L’intelligence de la réalisatrice a été de tirer un parti formidable de ce qui aurait pu être son principal handicap: la faiblesse des moyens dont elle disposait. Elle a ainsi tourné avec un appareil photo et une équipe ultra-réduite dans des conditions proches de celles du documentaire. À l’écran, tout cela se traduit par un ton frais et naturel, qui doit beaucoup à l’improvisation. Puisque le film parle de rencontres, Dorothée Sebbagh a placé ses comédiens dans les conditions de leurs personnages respectifs, évitant qu’ils ne se rencontrent avant de tourner. Elle leur donnait des informations au compte-gouttes sur leur partenaire ainsi qu’une photo, comme les candidats à la rencontre dans la vraie vie. Total, l’alchimie de la première rencontre, étincelle ou désastre, a rarement été aussi bien croquée à l’écran.

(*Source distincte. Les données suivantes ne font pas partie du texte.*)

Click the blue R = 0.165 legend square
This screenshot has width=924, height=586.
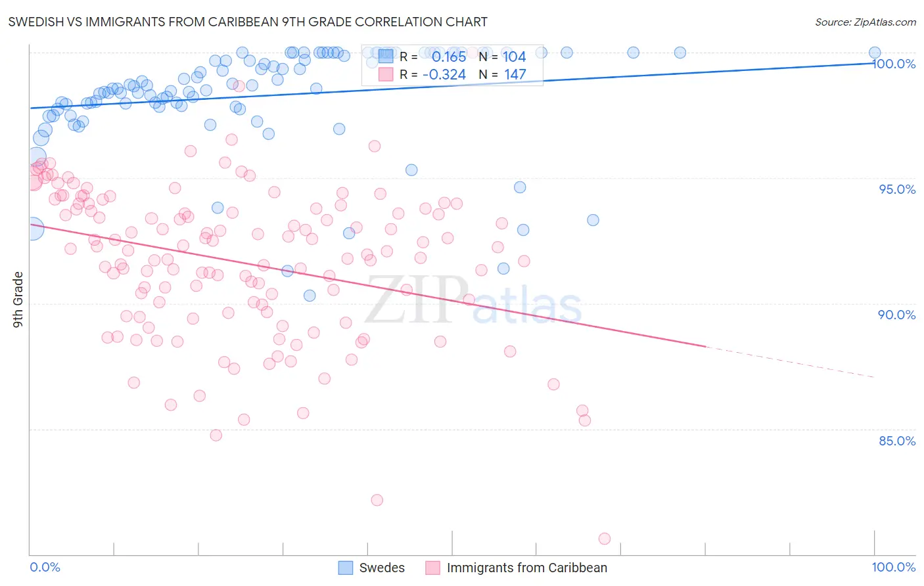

Son petit budget la condamnait aussi aux décors naturels: elle s’est donc servie de Marseille comme d’un décor. Et la cité phocéenne recèle tant de lieux et d’ambiances différentes qu’elle a joué sur du velours, associant chaque rencontre à un paysage plus ou moins urbain: un bar branchouille sur la corniche pour l’improbable Yough Grant (génial Cyril Lecomte), le cercle des nageurs pour un pervers un peu timide, les îles du Frioul pour celui qui pourrait être l’amoureux, etc.

Ses petits moyens ont été largement compensés par l’ingéniosité de Dorothée Sebbagh. Scénariste aguerrie et bien dans son époque, elle intègre les avatars quotidiens de la technologie (e-mails, SMS, séance chat) à la fois au dialogue et à l’image, avec un triple effet sur son film: elle lui donne un rythme, l’ancre dans son époque tout en restituant la sensation familière d’un bombardement constant d’informations volontiers contradictoires.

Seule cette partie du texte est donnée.